Lionel Shriver, the author of We Need to Talk about Kevin (winner of the 2005 Orange Prize) and most recently, the much-lauded The Post-Birthday World was recently asked to name her top "best book" picks for The Week. As always, the commentary is just as telling as the picks. They are:
- The Age of Innocence by Edith Wharton - "I love Wharton's prose style: artful rather than arty, eloquent but never fussy, and always clear. Probably her best, this novel is romantic but not sentimental, and I'm a sucker for unhappy endings."
- Atonement by Ian McEwan -- "This book demonstrates that seemingly small sins can have enormous and permanently dire consequences. He offers his protagonist no option on expiation; sometimes with guilt you just have to live with it."
- English Passengers by Matthew Kneale -- "It's wonderfully wicked about religion, and it's hilarious."

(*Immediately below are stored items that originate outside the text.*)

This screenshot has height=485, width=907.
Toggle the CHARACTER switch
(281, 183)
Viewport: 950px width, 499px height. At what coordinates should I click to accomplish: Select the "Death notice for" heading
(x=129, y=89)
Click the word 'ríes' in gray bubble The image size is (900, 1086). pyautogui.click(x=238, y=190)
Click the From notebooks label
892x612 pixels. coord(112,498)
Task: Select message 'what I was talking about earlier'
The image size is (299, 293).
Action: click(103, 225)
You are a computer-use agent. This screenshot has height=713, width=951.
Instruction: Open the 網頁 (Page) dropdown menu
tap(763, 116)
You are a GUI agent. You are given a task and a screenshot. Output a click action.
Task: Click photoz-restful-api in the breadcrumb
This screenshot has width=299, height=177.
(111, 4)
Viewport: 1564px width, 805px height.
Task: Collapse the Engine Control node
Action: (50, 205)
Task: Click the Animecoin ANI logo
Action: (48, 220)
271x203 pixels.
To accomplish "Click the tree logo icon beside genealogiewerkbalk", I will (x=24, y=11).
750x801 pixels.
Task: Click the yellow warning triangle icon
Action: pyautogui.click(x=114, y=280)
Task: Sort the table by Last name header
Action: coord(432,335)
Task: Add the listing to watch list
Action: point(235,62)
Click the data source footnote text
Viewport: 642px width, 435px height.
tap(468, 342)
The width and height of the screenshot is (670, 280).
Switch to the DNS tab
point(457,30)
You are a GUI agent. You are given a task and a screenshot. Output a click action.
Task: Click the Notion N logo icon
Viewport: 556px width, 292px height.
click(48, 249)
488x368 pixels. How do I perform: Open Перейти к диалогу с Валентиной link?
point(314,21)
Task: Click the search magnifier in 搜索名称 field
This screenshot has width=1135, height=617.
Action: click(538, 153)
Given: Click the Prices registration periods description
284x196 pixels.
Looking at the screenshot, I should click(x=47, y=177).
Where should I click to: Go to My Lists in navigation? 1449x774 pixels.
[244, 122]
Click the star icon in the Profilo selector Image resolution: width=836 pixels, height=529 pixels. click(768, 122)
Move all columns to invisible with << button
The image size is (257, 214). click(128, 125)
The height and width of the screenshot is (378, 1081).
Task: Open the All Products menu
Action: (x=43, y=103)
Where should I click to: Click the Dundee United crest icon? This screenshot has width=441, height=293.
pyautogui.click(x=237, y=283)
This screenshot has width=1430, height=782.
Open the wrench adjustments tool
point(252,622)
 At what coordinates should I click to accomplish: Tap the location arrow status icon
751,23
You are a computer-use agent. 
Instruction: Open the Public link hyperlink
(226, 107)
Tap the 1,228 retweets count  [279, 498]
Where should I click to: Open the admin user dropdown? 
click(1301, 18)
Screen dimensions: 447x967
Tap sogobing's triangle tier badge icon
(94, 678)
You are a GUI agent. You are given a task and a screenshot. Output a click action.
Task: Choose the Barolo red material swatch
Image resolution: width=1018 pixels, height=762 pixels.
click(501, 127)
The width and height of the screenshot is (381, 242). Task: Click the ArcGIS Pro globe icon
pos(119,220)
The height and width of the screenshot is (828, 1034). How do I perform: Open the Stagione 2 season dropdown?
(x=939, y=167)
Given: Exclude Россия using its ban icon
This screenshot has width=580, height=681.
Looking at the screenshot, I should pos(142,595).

- Paris Trout by Peter Dexter -- "Dexter writes about race and bigotry without the moral obviousness that this subject matter often elicits. His tone is terse and muscular, but not pose-y and tough-guy."
- As Meat Loves Salt by Maria McCann -- Intensely erotic but never sordid or even very (if you will) blow-by-blow. Since McCann is a straight woman, her novel isn't tainted by the faint self-justification of many gay author's work."
- Revolutionary Road by Richard Yates -- "I don't think anyone's life is simple or easy, however materially comfortable it may be, and Yates was depressive enough to appreciate this fact."
I don't know about you, but Shriver's comments on these novels makes me ever-so-curious about her -- seems to have a tough streak, which intrigues me. Will need to pick up The Post-Birthday World poste haste.